Toledo. Plaza de Zocodover

   Sus predicciones se cumplen, su fama crece y el pueblo parece creerle. Se convierte en un personaje molesto. Cuando avisa que ha tenido un nuevo sueño, lo interpreta y lo da a conocer, Felipe II recurre al cardenal Gaspar de Quiroga, el Inquisidor General. No es para menos, Piedrola al relatar su sueño, ahora ante el inquisidor, anuncia el fin de la Casa de Austria, explica que el gran cuervo negro que aparece en su sueño es un tirano que vuela hacia Portugal, al que la gente ya ha empezado a identificar con don Felipe; que la bola de sangre que lleva en el pico y gotea es el pueblo, oprimido con gravámenes, que se desangra; y el monte y las águilas que allí anidan, la cristiandad y los miembros de la casa de Austria, que la dirigen.
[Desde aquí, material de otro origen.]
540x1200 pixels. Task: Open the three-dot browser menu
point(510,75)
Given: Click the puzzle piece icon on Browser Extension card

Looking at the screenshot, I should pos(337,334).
El pueblo fácil de convencer empieza a creer lo que se le dice. Condenado a prisión perpetua, según sentencia leída en la plaza de Zocodover de Toledo el domingo 18 de diciembre de 1588, fue conducido preso a un castillo que se guardó secreto al reo, y en el que, privado de comunicación, incluso con otros presos, nunca más se supo de él.